Come the next weekend, only two other anglers were on the lake and they were over the other side from the prepared area. That afternoon the weather was all over the place culminating in a beautiful rainbow to signify yet another crap day!
I decided to fish the swim next door to where I was the week before. A very quick lead around to the edge of the snag a rod length out revealed a nice hard spot on which I presented a balanced pop up rig as before; only this time tweaking it with a size 8 Covert Mugga and changing the hair set up.
The other rods were fished chod style again to softer areas in the main pond. It was so cold that night I was thankful for remembering to bring all my winter clothing and couldn’t wait to call it a night and get into the sleeping bag that evening. After nodding off once I got warm, I woke up in the very early hours of the morning to fish crashing out right over the left hand rod where I’d baited fairly regularly. I was buzzing and surprised that I fell back to sleep with such a spectacle presented to me! Before I knew it I had done one of those moments where you spring off the bedchair with no shoes on holding a rod bent double. Only this time I’d somehow got myself into a mess and ended up holding two rods due to my complete incompetence!
It was early, I knew that much and two swans were over my right hand spot where I’d obviously hooked a now angry carp! A tense twenty minute battle ensued with me holding on for dear life at times, ever thankful I’d replaced my mainline with some new GT80+ (the best mainline I have ever used).
I was amazed by the power of the fish especially after the long winter we had endured and eventually kind of bundled it into the net as there was no way I was going to lift his head out of the water in submission! I recognised it as the fish I had caught almost two years ago to the day which was disappointing; however, it is an immense fish that has only seen the bank a few times in recent years. Slightly down in weight at 42.08, it was great to see her looking so good.
How to tie Dan’s rig:
What you need…
Step 1 – Strip back 10cm of 15lb brown Sly Skin.
Step 2 – Start KD rig with 7 turns up the shank.
Step 3 – Fold back the hair and whip a couple more turns round the hook.
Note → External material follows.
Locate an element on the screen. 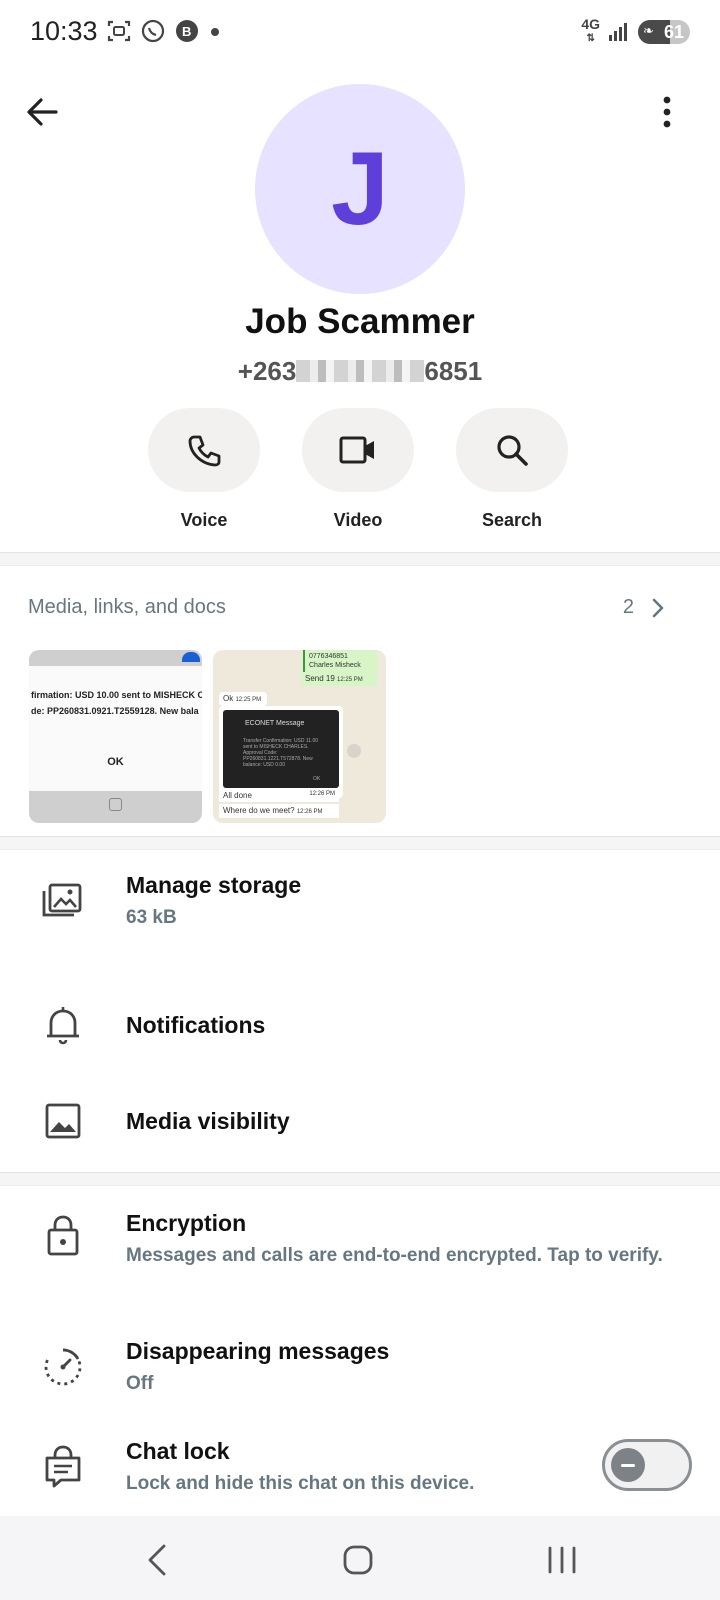 This screenshot has width=720, height=1600. thumb-text: firmation: USD 10.00 sent to MISHECK C is located at coordinates (116, 695).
Step 4 – The finished hook and hair should look like this.
Step 5 – Attach the swivel with a reliable figure 8 loop knot.
Step 6 – Tighten down using both tags from the knot and cut off excess.
Step 7 – Dan covers the knot with 0.5mm Covert Silicone Tubing to make it neat and tangle free.
Step 8 – Mould some Critical Mass Putty onto the hooklink to help pin it down.
Step 9 – Attach a S2 pop up and balance with a BB shot.